Graham’s familiar airy line and watercolor art brings the story to distinctive and cozy life, making it all part of a plausible park outing with moms chatting on the bench behind the boys and the individualized passersby, in a fully representational cast, clearly having their own rich lives. It’s that dip into Graham world that really makes this a worthwhile experience.
—Bulletin of the Center for Children’s Books
Text is simple and repetitive, perfect for a younger preschool audience who might just be learning to share themselves. Simple and tender, this book delivers a powerful message without being didactic. A welcome addition to the collection of picture books that challenge gender stereotypes.

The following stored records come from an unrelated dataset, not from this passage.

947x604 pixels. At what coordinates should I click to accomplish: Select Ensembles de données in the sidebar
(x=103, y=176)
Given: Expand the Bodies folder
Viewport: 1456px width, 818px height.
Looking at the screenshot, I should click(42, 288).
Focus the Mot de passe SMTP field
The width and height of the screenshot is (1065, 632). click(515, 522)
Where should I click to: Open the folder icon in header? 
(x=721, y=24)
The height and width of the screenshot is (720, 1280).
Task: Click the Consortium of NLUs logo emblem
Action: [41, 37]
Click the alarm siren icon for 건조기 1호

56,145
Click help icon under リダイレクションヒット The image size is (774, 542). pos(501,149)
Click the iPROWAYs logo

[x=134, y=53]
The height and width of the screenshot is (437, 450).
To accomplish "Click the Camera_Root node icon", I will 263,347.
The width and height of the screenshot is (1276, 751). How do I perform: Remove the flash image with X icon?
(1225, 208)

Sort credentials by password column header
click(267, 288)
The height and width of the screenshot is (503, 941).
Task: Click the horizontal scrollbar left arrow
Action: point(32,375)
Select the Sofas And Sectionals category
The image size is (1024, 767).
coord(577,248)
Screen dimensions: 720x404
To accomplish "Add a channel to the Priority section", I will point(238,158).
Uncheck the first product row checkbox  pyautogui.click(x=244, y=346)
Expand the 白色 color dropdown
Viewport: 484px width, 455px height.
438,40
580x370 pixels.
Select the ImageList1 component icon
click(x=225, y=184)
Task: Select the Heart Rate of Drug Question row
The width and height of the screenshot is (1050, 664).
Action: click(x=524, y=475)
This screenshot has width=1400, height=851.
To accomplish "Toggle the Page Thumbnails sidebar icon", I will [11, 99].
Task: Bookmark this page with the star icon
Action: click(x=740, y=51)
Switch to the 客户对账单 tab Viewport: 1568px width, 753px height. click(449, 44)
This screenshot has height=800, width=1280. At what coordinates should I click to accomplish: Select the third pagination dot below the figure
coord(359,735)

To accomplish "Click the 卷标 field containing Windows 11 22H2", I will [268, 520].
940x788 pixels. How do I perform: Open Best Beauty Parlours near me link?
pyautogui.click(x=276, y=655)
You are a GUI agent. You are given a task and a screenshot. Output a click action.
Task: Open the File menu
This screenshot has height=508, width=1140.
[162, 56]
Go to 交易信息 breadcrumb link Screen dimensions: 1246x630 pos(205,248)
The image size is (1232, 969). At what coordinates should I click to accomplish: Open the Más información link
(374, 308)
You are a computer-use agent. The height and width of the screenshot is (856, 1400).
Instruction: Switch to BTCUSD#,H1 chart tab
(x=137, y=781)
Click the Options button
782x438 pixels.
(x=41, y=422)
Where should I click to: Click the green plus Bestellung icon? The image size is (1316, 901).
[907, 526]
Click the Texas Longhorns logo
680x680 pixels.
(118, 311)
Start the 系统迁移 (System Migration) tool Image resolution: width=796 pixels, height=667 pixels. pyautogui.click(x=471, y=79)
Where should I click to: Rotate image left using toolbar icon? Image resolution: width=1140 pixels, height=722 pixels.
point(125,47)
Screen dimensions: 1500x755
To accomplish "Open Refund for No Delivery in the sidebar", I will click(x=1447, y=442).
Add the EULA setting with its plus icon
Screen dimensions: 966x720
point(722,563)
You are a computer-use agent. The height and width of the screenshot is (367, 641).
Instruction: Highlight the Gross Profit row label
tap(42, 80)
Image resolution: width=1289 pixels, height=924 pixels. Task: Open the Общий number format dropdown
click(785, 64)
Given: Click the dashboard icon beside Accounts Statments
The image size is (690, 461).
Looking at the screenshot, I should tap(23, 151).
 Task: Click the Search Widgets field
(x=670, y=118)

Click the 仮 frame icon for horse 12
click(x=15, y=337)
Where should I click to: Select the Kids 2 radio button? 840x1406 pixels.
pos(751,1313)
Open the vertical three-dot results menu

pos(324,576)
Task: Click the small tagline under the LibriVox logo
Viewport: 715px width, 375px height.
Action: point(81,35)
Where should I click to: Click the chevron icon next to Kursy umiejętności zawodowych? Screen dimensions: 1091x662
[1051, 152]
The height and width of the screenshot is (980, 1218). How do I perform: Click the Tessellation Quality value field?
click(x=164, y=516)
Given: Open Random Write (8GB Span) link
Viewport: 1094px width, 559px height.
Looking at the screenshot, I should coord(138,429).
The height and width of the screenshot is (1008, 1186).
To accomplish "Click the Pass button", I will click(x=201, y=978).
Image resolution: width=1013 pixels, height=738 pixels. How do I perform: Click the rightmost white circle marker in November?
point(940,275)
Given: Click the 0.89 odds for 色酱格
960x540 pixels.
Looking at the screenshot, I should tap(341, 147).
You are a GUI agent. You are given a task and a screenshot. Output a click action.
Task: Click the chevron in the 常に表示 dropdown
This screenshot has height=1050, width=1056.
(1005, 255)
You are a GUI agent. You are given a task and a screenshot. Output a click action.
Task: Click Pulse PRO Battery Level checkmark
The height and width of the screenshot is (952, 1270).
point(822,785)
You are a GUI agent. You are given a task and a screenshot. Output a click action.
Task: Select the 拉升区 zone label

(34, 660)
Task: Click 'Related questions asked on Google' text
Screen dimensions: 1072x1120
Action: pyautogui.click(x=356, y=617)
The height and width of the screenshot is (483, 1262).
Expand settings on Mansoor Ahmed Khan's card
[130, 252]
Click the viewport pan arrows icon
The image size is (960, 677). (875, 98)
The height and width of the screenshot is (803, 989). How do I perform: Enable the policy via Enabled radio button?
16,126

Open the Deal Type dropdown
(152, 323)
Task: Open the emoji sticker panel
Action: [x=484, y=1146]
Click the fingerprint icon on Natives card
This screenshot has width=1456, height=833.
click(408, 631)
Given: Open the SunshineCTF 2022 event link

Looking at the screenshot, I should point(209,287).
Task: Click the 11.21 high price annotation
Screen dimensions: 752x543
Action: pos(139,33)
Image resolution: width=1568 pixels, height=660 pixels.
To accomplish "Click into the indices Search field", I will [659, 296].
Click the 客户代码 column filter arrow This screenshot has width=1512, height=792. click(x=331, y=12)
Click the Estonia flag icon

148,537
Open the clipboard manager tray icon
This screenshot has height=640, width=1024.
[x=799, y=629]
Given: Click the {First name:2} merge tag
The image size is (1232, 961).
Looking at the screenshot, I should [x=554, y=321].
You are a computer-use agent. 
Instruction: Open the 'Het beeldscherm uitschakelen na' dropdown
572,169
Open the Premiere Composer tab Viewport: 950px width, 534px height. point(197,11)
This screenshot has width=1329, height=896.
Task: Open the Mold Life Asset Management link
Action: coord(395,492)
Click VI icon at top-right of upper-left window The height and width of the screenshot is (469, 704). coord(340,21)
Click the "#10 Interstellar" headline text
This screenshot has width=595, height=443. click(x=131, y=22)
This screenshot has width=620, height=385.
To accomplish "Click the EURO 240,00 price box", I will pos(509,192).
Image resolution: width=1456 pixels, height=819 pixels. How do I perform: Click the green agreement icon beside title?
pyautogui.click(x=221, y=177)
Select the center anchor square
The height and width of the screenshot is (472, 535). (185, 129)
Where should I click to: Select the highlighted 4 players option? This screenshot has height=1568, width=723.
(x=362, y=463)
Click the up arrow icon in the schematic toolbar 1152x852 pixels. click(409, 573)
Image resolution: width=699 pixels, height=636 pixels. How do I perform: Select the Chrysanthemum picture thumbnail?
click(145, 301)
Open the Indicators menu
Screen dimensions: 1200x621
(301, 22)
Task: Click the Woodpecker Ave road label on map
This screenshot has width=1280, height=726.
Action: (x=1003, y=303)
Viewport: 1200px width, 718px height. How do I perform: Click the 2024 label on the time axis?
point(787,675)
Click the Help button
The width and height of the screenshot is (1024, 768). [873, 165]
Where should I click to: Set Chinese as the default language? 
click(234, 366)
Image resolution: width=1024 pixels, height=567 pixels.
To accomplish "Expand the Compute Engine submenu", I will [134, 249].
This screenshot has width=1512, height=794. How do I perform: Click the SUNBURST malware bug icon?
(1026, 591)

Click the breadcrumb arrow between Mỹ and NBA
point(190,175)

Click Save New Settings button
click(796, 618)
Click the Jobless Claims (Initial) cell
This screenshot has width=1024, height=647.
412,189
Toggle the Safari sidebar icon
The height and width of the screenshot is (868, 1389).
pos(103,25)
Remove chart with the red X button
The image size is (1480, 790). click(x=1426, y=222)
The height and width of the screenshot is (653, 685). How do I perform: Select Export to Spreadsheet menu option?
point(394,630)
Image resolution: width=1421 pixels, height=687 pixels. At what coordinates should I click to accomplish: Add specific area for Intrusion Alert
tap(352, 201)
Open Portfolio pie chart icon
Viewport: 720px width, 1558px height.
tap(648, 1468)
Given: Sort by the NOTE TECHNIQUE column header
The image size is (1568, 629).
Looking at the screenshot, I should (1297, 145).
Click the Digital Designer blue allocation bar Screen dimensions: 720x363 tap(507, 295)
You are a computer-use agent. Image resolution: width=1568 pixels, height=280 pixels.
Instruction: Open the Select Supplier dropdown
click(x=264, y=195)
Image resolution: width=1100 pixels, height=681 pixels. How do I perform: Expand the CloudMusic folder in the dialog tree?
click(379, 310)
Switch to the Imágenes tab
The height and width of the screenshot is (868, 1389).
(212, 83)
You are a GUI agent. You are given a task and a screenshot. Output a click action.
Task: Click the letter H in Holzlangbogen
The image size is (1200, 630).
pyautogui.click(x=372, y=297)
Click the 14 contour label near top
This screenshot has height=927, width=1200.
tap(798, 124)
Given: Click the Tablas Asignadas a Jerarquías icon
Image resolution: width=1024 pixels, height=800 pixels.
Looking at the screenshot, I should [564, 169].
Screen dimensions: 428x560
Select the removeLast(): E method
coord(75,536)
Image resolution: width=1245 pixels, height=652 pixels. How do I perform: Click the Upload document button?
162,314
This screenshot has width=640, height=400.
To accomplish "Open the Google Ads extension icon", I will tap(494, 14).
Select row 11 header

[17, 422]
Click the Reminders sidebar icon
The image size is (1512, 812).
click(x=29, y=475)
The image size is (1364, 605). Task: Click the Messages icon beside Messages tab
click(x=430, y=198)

A first purchase for one-on-one and small group sharing.
—School Library Journal
Graham, who’s illustrated books on sensitive topics before, is the perfect choice for this one. His kid-friendly artwork portrays the dynamics of young childhood play in ways both realistic and fun. In both pictures and words, a smart take.
With breezy, expressive illustrations by Bob Graham, the book demonstrates, in a way that feels unforced, true, and timely, how different modes of play, of expression, of preference don’t have to divide us.